Can AI guide supplemental breast MRI screening?

May 23, 2022

2019 04 04 21 52 2230 Artificial Intelligence Ai Data 400

A deep learning-based risk assessment model can perform better than traditional risk models for guiding decisions on supplemental breast MRI screening, according to a talk at the Society of Breast Imaging/American College of Radiology symposium.

In a retrospective study involving over 2,000 women, a team of researchers from Massachusetts General Hospital led by presenter Dr. Kimeya Ghaderi found that risk assessment performed on a deep learning-based model would have led to fewer patients categorized as having intermediate five-year risk or long-term high-risk -- without sacrificing on positive predictive values, sensitivity, or specificity.

"A deep learning risk-assessment model can support more effective supplemental breast MRI screening compared to traditional risk assessment models, as measured by the cancer detection rates and the positive predictive values," Ghaderi said.

Screening breast MRI is currently recommended in high-risk patients. However, multiple studies have shown imprecise utilization; screening breast MRI is often overused in patients at average risk for breast cancer and underutilized in patients at high risk, according to Ghaderi.

Risk assessment has traditionally been performed using models such as the Tyrer-Cuzick (TC8) model and the U.S. National Cancer Institute (NCI) Breast Cancer Risk Assessment Tool/Gail model. Both of these methods are largely dependent on family history, she said.

"New and emerging deep-learning models around breast cancer risk stratification have been shown to outperform that of traditional risk assessment models," she said. "Therefore, deep-learning models may better identify those at high risk of breast cancer and therefore, most likely to benefit from supplemental MRI screening."

In their study, the researchers sought to assess the impact of a deep-learning model to help support more effective MRI screening. They retrospectively gathered consecutive screening breast MRI exams performed at the four sites of their tertiary academic institution between September 2017 to September 2020.

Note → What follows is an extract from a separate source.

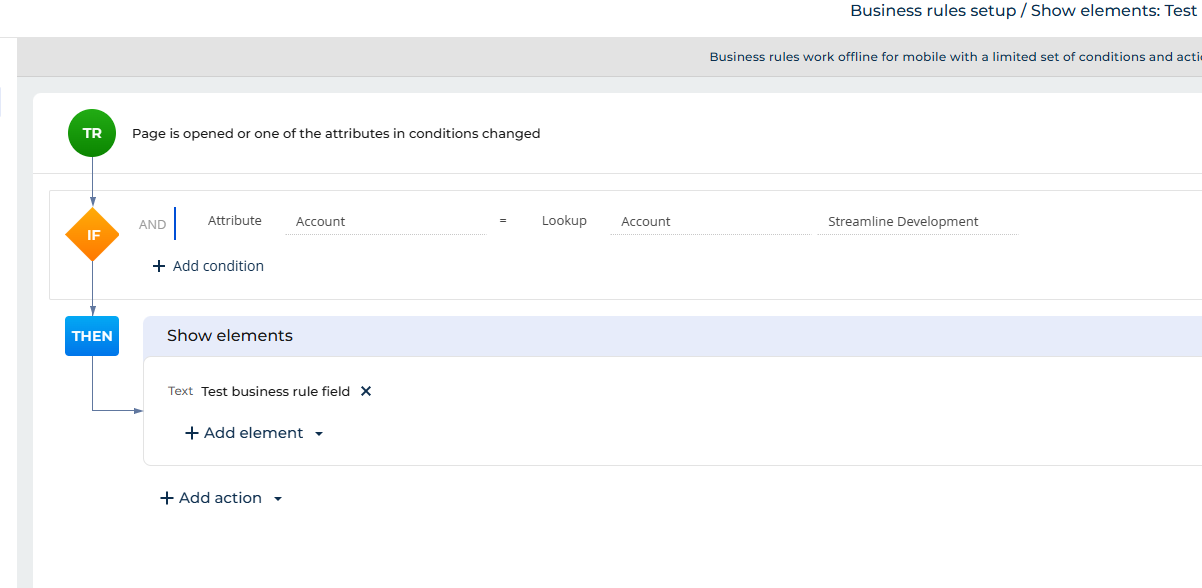Click the green TR trigger icon

pyautogui.click(x=92, y=133)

All women included in the study had received a screening mammogram in the previous 24 months, were ≥ 40 years old, had a one-year follow-up, and had at least one valid risk score. Those missing a specific indication for the breast MRI scan were excluded.

The researchers set the deep-learning risk score thresholds to match the percentage of patients in the mammogram population labeled by the TC8 model as intermediate five-year risk ≥ 1.67% and lifetime high risk ≥ 20%. This resulted in a deep-learning score threshold of 2.3 for five-year intermediate risk and 6.6 for a lifetime high risk.

The final analysis dataset in the study included 4,016 screening breast MRI exams from 2,231 women. The patients had an average age of 54 and 91.8% identified as Caucasian.

Almost 67% of patients had dense or heterogeneous breast tissue. Furthermore, 71% had a personal history of breast cancer and 77.2% had a family history of breast cancer.

Of those undergoing screening breast MRI, 78.1% of patients by the TC8 model were considered to have intermediate five-year risk, compared with 77.1% of patients by the NCI model and 53.8% of patients by the deep-learning model. In addition, 51.7% of patients were considered to have a lifetime high-risk (≥ 20%) for breast cancer by the TC8 model, compared with 36.2% on the NCI model and 14.1% on the deep-learning model.

The cancer detection rate was higher among the women identified by the deep-learning model as either lifetime high-risk or an intermediate five-year risk.

Performance of deep-learning models in intermediate/high-risk patients receiving screening breast MRI
	Tyrer-Cuzick: Intermediate 5-year risk	NCI model: Intermediate 5-year risk	Deep learning: Intermediate 5-year risk	Tyrer-Cuzick: Lifetime risk ≥ 20%	NCI model: Lifetime risk ≥ 20%	Deep learning: Lifetime risk ≥ 20%
Cancer detection rate	6.8%	5.3%	16.7%	6%	6.8%	19.4%

All differences between the deep-learning model and the traditional risk-assessment models were statistically significant (p ≤ 0.05).

In other results, the deep-learning model also yielded higher PPV1, PPV2, and PPV3 compared with the TC8 and NCI models (p ≥ 0.05) for both intermediate five-year risk and high long-term risk. There were also no significant differences in abnormal interpretation rate, sensitivity, or specificity compared with the traditional models.

Ghaderi noted that the deep-learning risk score has the advantage of being automatically generated at the time of the screening mammogram. It also doesn't have the same limitations as traditional risk-assessment models, including exclusion of patients with personal history of breast cancer, patients with no genetic mutations, and patients with unknown family history.

"Furthermore, the deep-learning model also does not need any additional resources to aid in data acquisition and performs without any inherent racial bias," she said. "In the future, we look forward to seeing the impact of our research on patients and providers and providing a more appropriate guidance of high-risk patients for supplemental breast screening MRI."